▶ Required action
Copy exactly the stretch of lines from the one holding "Task: Select the" through the last line of the data below, inclusive. Leave out pictures.
─── Given records ───
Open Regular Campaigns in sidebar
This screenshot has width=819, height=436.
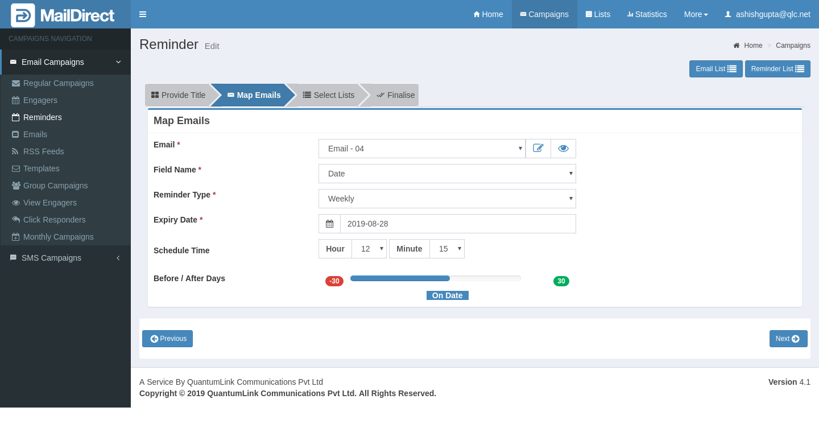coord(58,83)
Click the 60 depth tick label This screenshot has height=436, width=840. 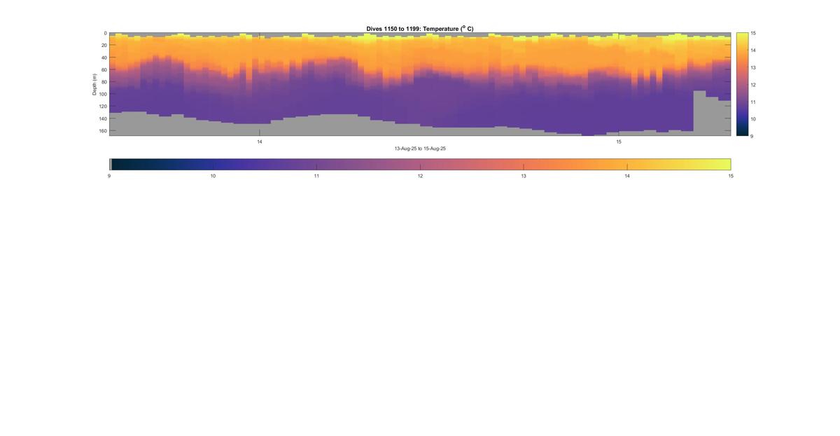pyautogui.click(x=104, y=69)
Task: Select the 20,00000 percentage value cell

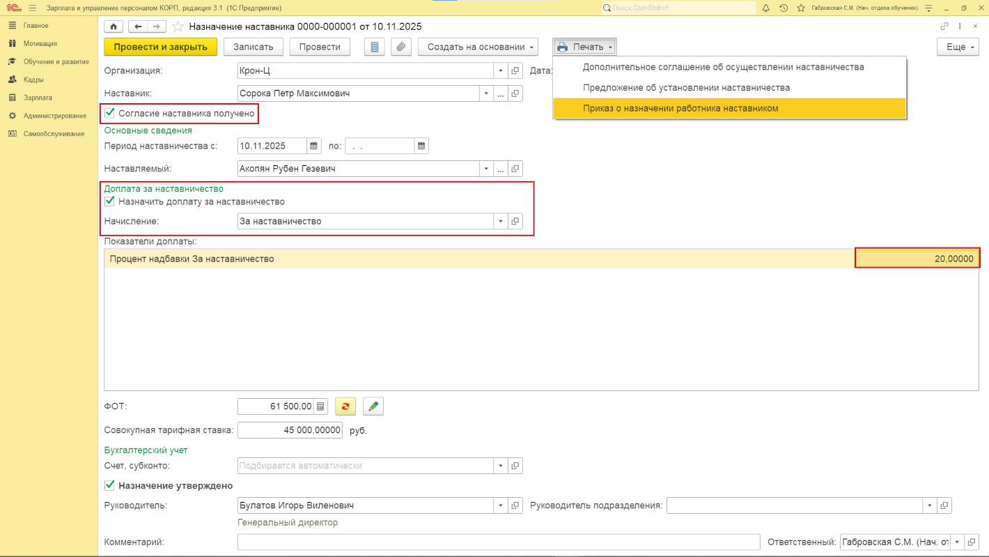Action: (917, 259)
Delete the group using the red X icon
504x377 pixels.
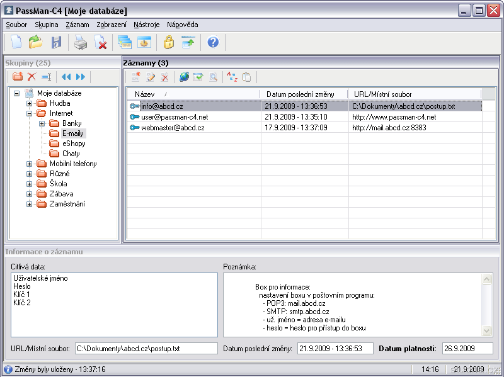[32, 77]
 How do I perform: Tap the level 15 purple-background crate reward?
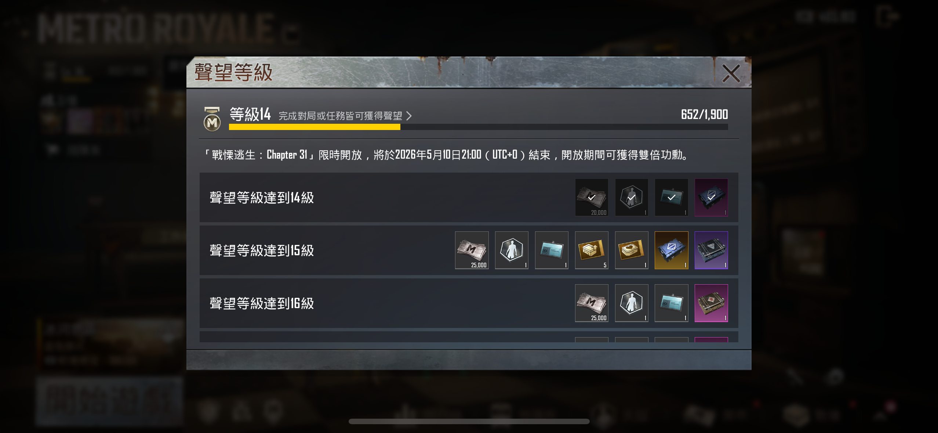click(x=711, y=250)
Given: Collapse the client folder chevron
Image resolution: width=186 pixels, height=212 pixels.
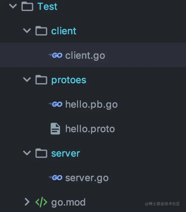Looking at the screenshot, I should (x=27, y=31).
───
▶ Finished exercise
Task: Select the 20,00000 percentage value cell

Action: (917, 259)
Delete the group using the red X icon
504x377 pixels.
[32, 77]
 How do I perform: Tap the level 15 purple-background crate reward?
click(x=711, y=250)
Given: Collapse the client folder chevron
Image resolution: width=186 pixels, height=212 pixels.
Looking at the screenshot, I should (x=27, y=31).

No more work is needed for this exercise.